O casal pediu dois pastéis, uma cerveja e um chá, e, em pouco tempo, começámos a conversar. O marido, mais falador, depressa explicou que viveu quase toda a sua vida em Angola e que os angolanos acompanham tudo com cerveja. Até os pastéis de nata!

D.R.

Já não íamos aos pastéis de Belém há anos, mas naquele domingo resolvemos arriscar a espera e competir com os turistas. Em menos tempo do que aquela longa fila fazia prever, lá arranjámos uma mesa na primeira salinha, com vista para a entrada. Passado pouco tempo, aproxima-se um casal grisalho, ele de passo firme e sorriso simpático, ela de aparência frágil, mas despachada na atitude, perguntando se podiam ocupar os dois lugares livres da nossa mesa. Claro que sim! Dissemos, contentes por poder evitar-lhes a dura espera.

O casal pediu dois pastéis, uma cerveja e um chá, e, em pouco tempo, começámos a conversar. O marido, mais falador, depressa explicou que viveu quase toda a sua vida em Angola e que os angolanos acompanham tudo com cerveja. Até os pastéis de nata! Era crítico de arte e historiador reformado. Interessado pela origem das coisas e dos seus nomes.
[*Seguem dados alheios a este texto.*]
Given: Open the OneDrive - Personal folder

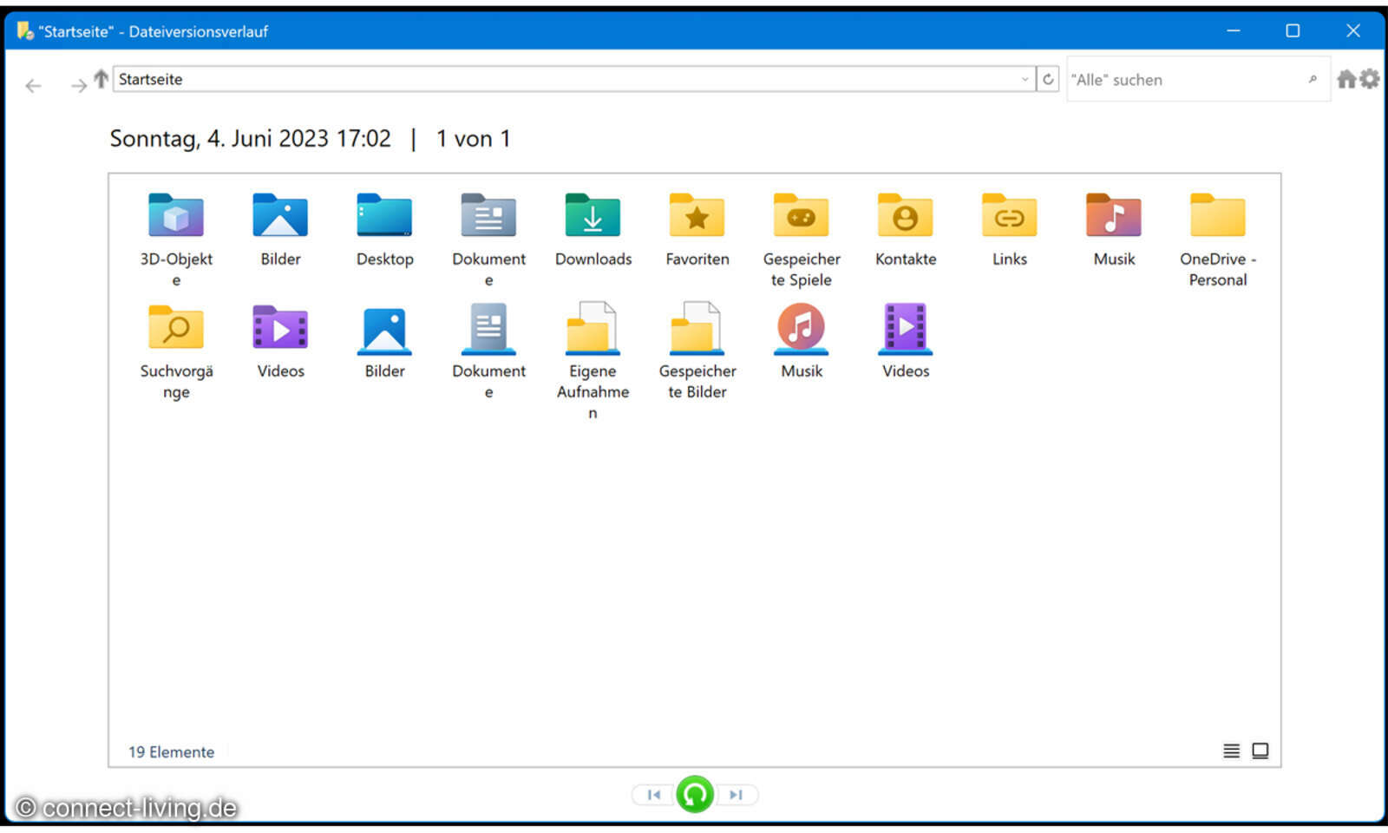Looking at the screenshot, I should 1216,217.
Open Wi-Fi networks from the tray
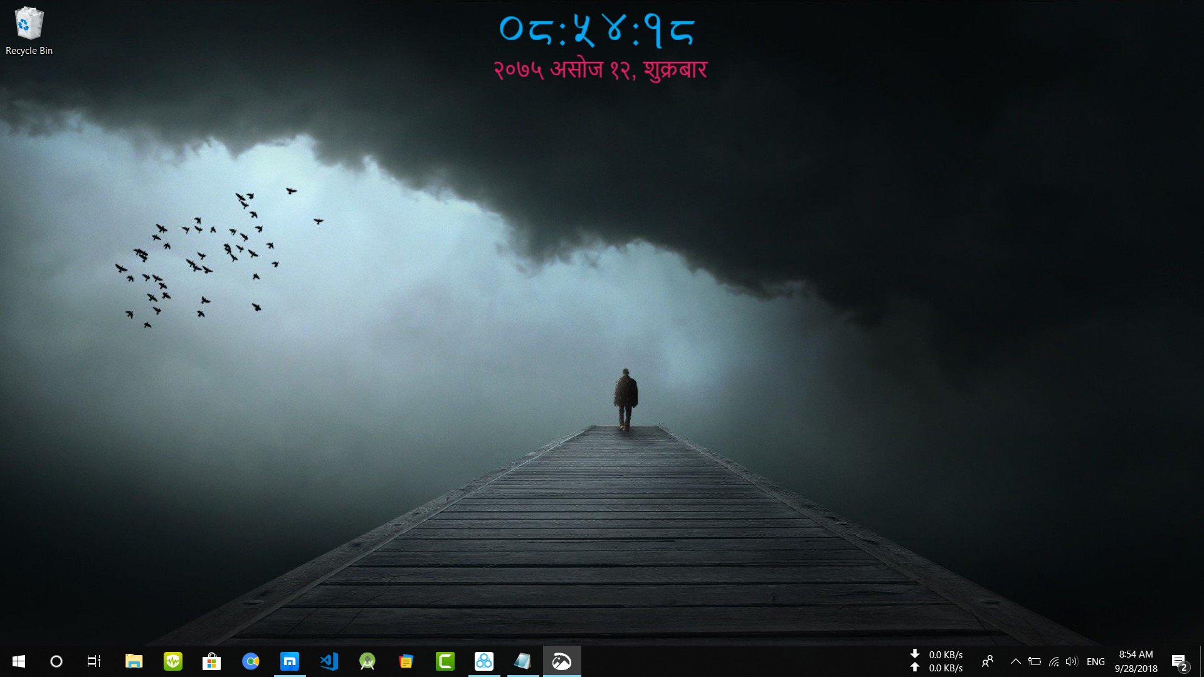This screenshot has height=677, width=1204. point(1052,661)
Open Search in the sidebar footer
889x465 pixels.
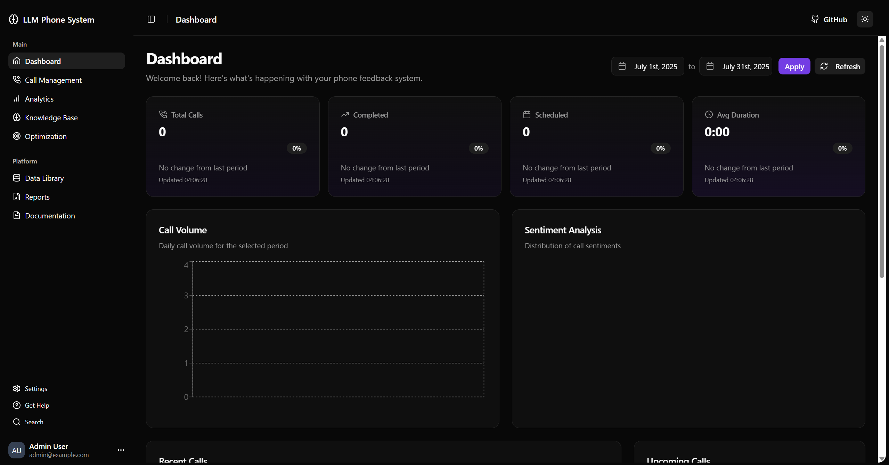tap(34, 422)
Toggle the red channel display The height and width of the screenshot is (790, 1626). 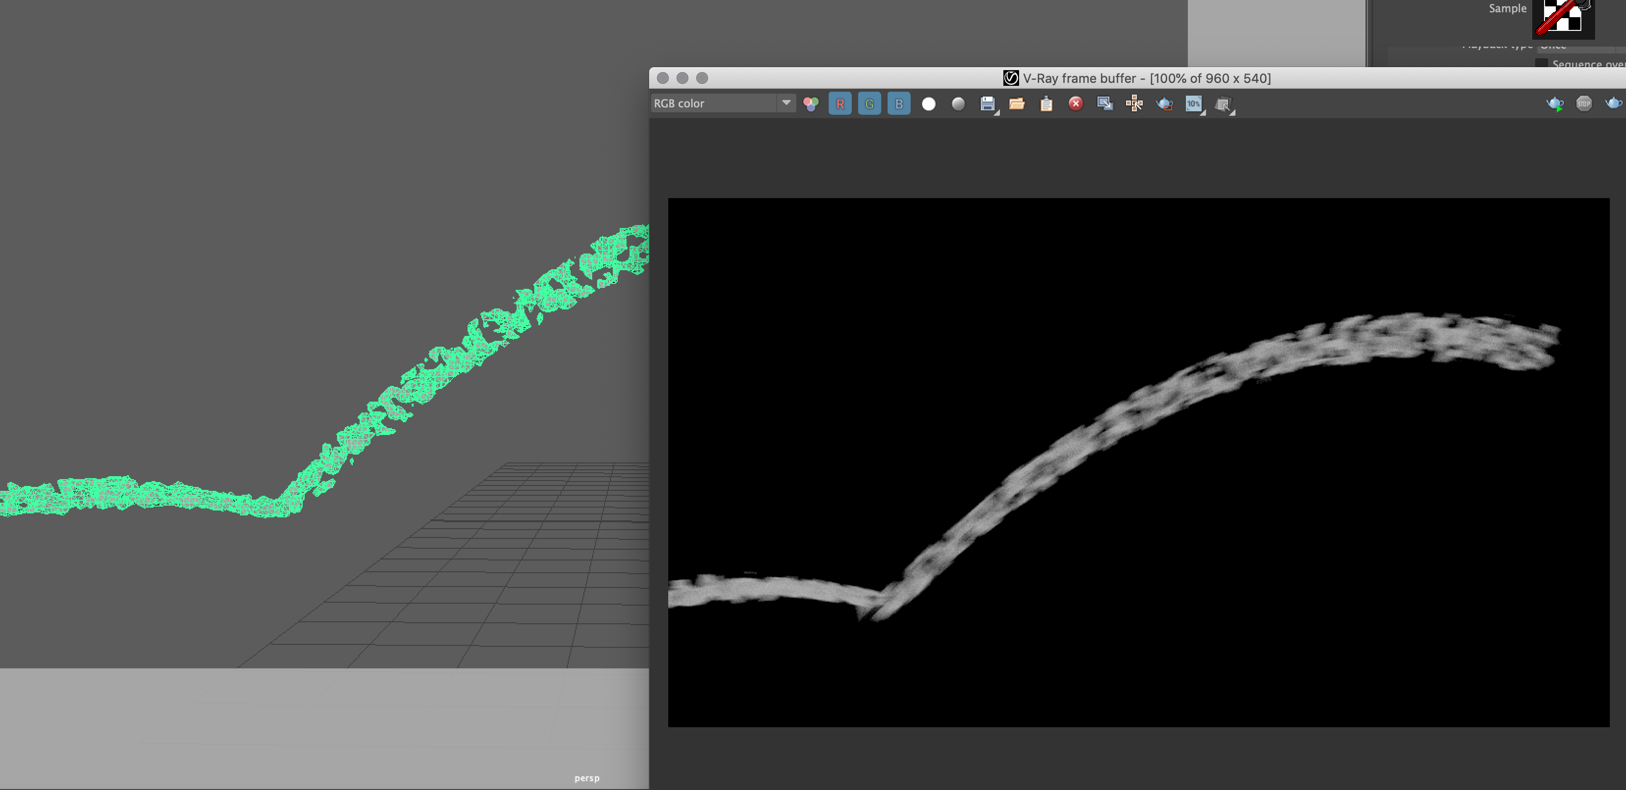tap(840, 103)
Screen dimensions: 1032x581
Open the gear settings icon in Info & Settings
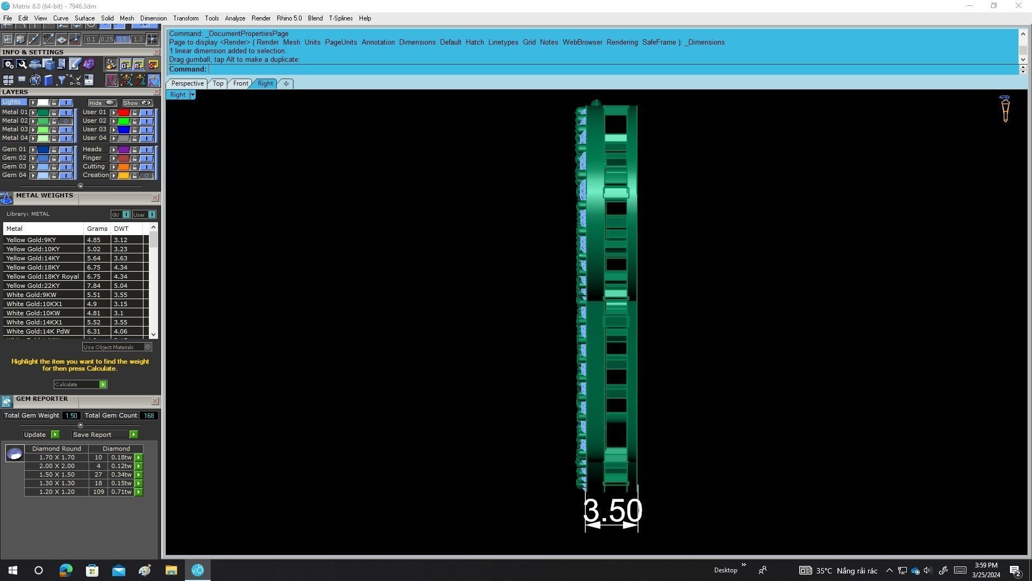coord(8,64)
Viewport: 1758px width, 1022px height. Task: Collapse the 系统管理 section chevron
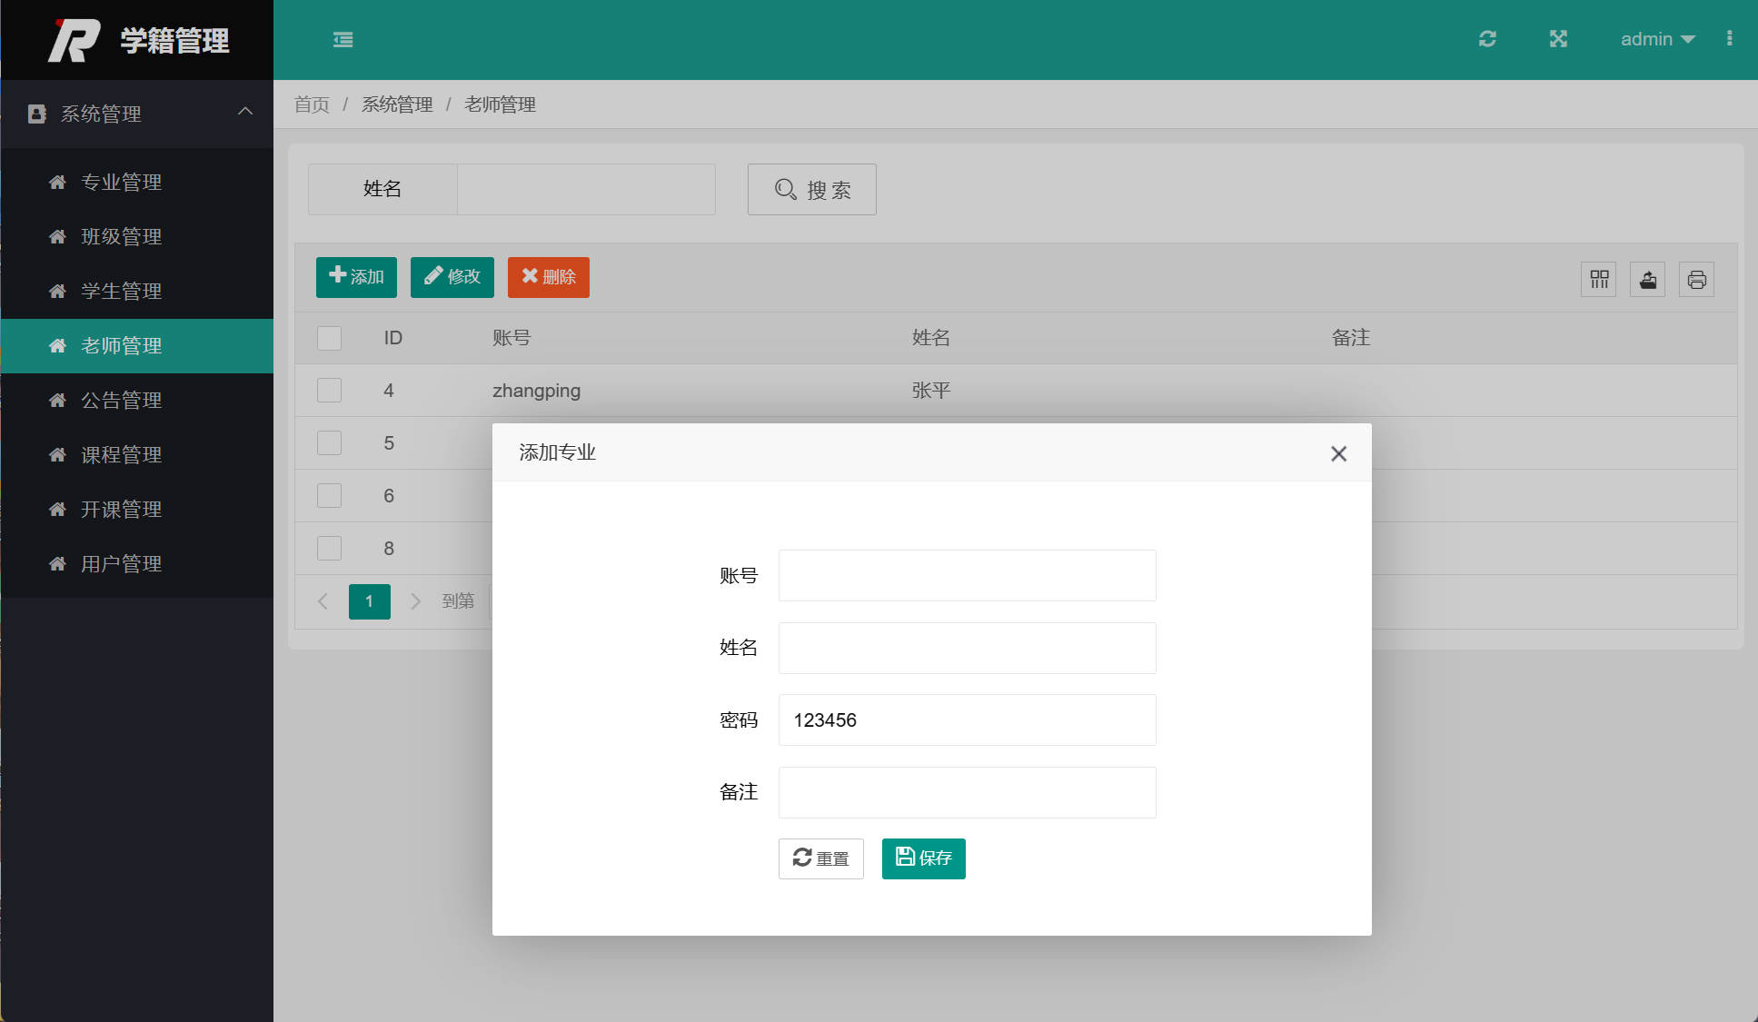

Explicou que o pastel de nata vem do custard inglês que, durante a sua infância, se comia muito em Angola, por influência dos sul-africanos, com o nome aportuguesado “custarda”. Contou-nos a sua história, falou da sua horta e, sempre que vinha ao caso, elogiava a esposa com os olhos brilhantes e um orgulho indisfarçável.

Helena, com os dedos finos e cheios de anéis de prata, desenhava furiosamente no seu bloco, parecendo alheada da conversa, mas completando pontualmente o que nos contava o marido. Quando chegou o seu pastel, comeu rapidamente o recheio com a colher de chá, deixando a massa folhada para o fim, como as crianças. Fazia tudo como se quisesse voltar o mais depressa possível ao desenho, e desenhava com a rapidez e determinação de quem quer acabar rapidamente, para começar o próximo.

A certa altura, identificando o meu sotaque, diz-me apressadamente que também nasceu no Porto, nos anos 40, mas que foi com meses para Moçambique e depois para Angola. Só voltando para estudar Belas-Artes, antes de se casar e ir viver para a Alemanha, de onde voltou passado uns anos, novamente para África, na companhia do atual marido. Duas frases velozes e Helena tinha contado a sua vida de idas e vindas até Lisboa, onde está há mais de 30 anos, sempre a desenhar e a pintar. E eu achei bonito este casamento (improvável?) entre uma pintora e um crítico de arte, agradecendo a sorte de tê-los à nossa frente na mesa dos pastéis.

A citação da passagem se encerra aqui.